The first hole has you facing so many bunkers that you may end up wondering if there’s any green at all on this Michael Hurdzan design. It’s all forced desert carries and tucked away greens from there. Firecliff is tough enough that some of the Palm Springs area seniors run from it to play its sister Mountain View Course.
Avoid getting visually intimidated though and this is a fun play with plenty of go-for-it par 5s. Firecliff’s almost immaculate conditioning — there is green here and it’s really green — adds another dimension.
It seems ridiculous to place a course developed by an obscure former major league third baseman (Doug DeCinces) in the top 10, a course in Irvine of all places. Yet Strawberry Farms is that unique, that scenic. In a Southern California area where every available plot of land appears to have a house jammed onto it, this course meanders through hills, boulders and waterfalls. Better yet, most of its natural and fun to play.

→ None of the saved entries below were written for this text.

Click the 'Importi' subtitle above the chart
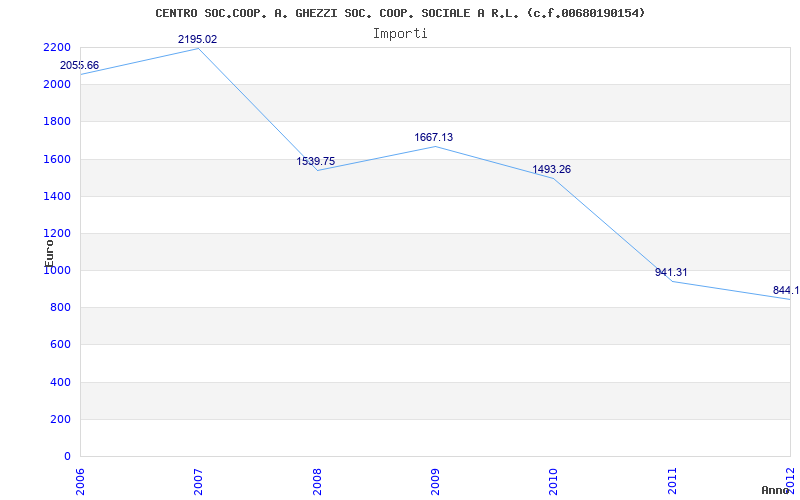 [x=400, y=33]
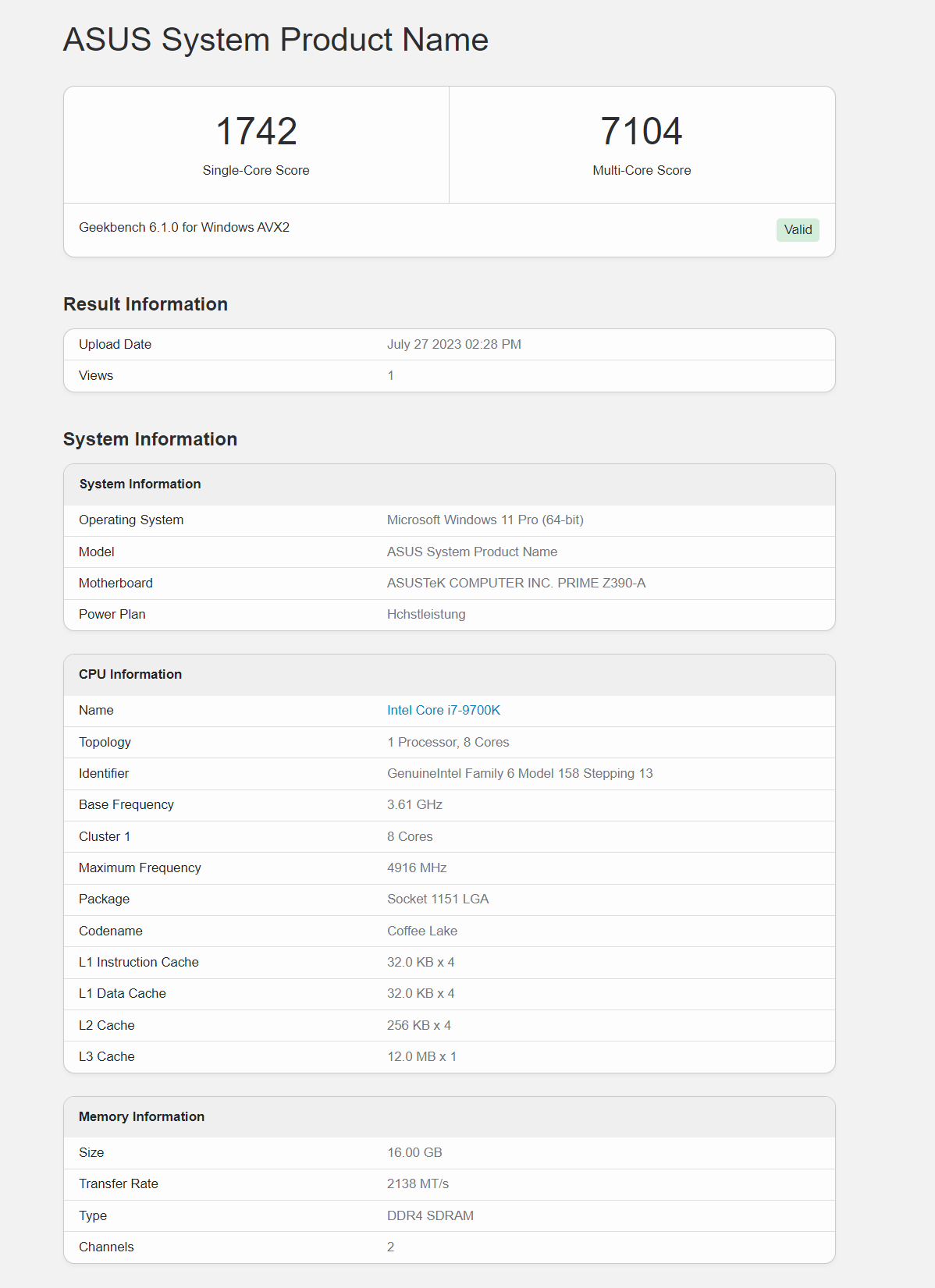Click the 12.0 MB x 1 L3 cache value

[x=421, y=1056]
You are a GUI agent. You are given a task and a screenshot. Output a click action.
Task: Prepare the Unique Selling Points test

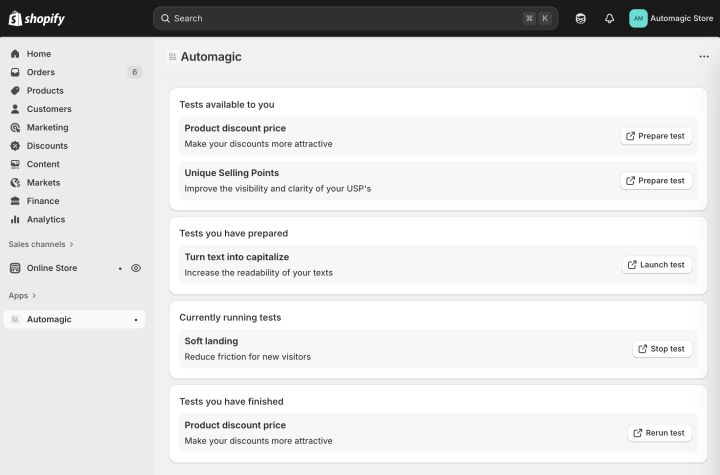(656, 181)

Strawberry Farms once caused Golf Digest’s Ron Whitten to go virtually adjective less in a you-have-to-see-it-to-believe-it review. Now that’s an accomplishment.
For value, there’s not a better course in SoCal. Set on the reservation of the Barona tribe about 35 minutes outside of San Diego, Barona Creek stretches out over rolling terrain with not a single home around.
“I didn’t expect this,” golfer Chung Hang said, spreading his arms wide. “There’s so much … open space. I didn’t know there was this much space anywhere in this part of California. Everything else is so developed.
“Excuse me. I just didn’t expect it.”
Some wail that La Costa is an overrated TV creation, but there’s no denying the power of the 13 through 18 closing stretch at La Costa North (now known as the Champions Course). This a fun, often vexing run of golf, starting with a par 4 that makes you feel like you’re playing in a bread bowl.
Architect Dick Wilson makes the rest of the course, overshadowed as it is by the finish, interesting enough to more than merit this 10th spot. The deep, deep detailed bunkering is some of Wilson’s best work and it was kept alive through renovation.